Volumen 16-N°2 año 2016. Págs. 5 a 19. ISSN Impreso: 1794-9920 – ISSN Electrónico: 2500–9338.

===Editor===
As editor of the Intellectual Patrimony Foundation of the Cauca (Fundación Caucana de Patrimonio in Spanish) was educated by the science editor, Ricardo Quintero Rivera, file holder of the most important motion pictures of Cauca and the friendship of Hernán Torres Valencia, PhD, grandson of the poet Guillermo Valencia, publishing over thirty historical and artistic titles. In 2011 Lis created the literary agency, publishing and production house, Heroine S.A.S., accompanied by the former mayor of Neiva, Hernan Velasco Zea.

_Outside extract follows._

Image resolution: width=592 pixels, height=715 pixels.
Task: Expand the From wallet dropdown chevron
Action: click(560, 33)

In 2015 founded Editorial Popayán, Special Projects Division of Indugráfica de Occidente, in partnership with Guillermo Muñoz Botina, printer.

=== Literary agent ===
Lis represents through the literary agency Heroine S.A.S. the renowned Colombian writers Víctor Paz Otero, finalist in the Romulo Gallegos award, four times winner of the Latino Book Award N.Y., Elvio Cáceres, winner of the Iberoamerican Jazz Festival of Popayan's Prize; Mariano Ospina, Gordon University historian, Jorge Muñoz Fernández, UBV Poetry Prize, Rodrigo Valencia Quijano, into others.

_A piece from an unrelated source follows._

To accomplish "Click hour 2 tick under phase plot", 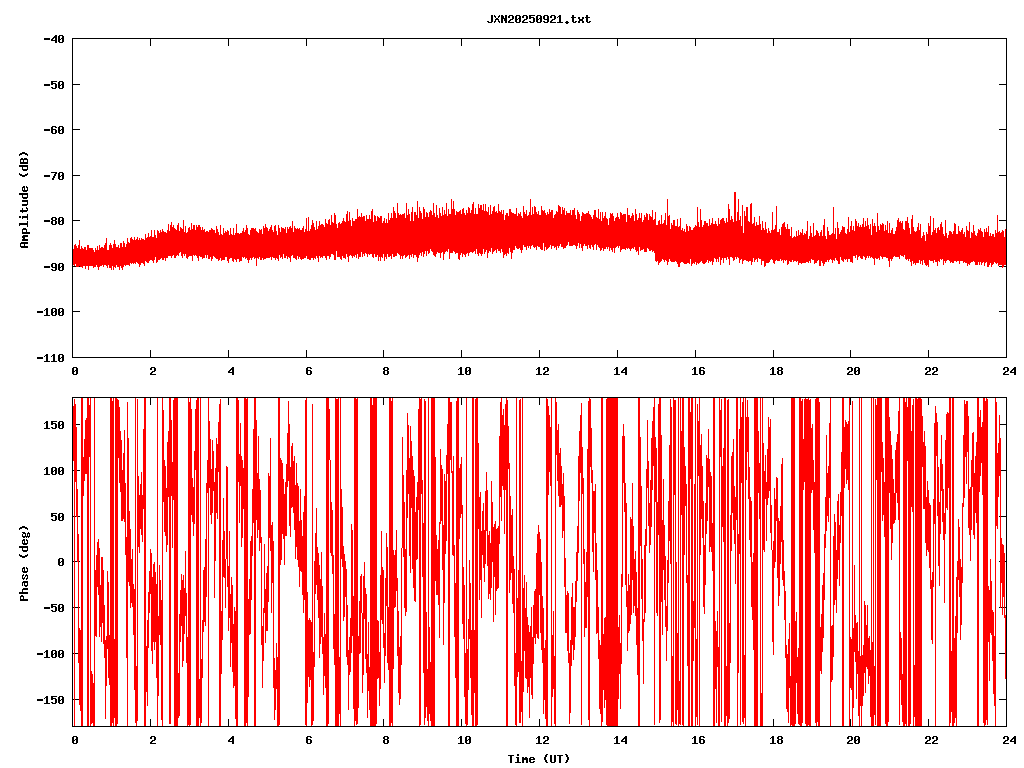I will [x=152, y=740].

=== Radio, cinema and television ===
In 2010, Lis participated in television as host of The Time Jazz, programme broadcast on Telmex's Channel with the writer Jairo Grijalba Ruiz, as a continuation of La Tertulia de la Radio of Radio Universidad del Cauca (HJC20 104.1 FM), its management facilitated the Latin American Festival of Jazz and World Music of Popayán. In 2010, Lis was the actor of La Cabellera, University of Cauca's movie, film nominated for best picture at the Caesars prizes; Apple, co-directed and co-produced with Sol Angela Lopez; Lis also directed and produced the documentary Inclusive Education, with Uniminuto, published by the Intellectual Patrimony Foundation of the Cauca. In 2012 started filming proposal The Papelipolas as director and producer, and the radio programme by livestream La Coya de la Radio in Southcolombian Radio, broadcasting programme (1060 AM). He studied film, and production workshops in Colombia and Argentina, where collaborated with film projects. His proposal is the phenomenological cinema.

== Bibliography ==
- "The Liberal", newspaper, 6 April 2009. Several pages.
- Guillermo Plazas Alvid, Justice minister of Colombia, "Memory of Victor Manuel Cortes": In "Life and Oeuvre of the Papelipola's Poet, Angel Sierra Basto" by Oliver Lis. 2009.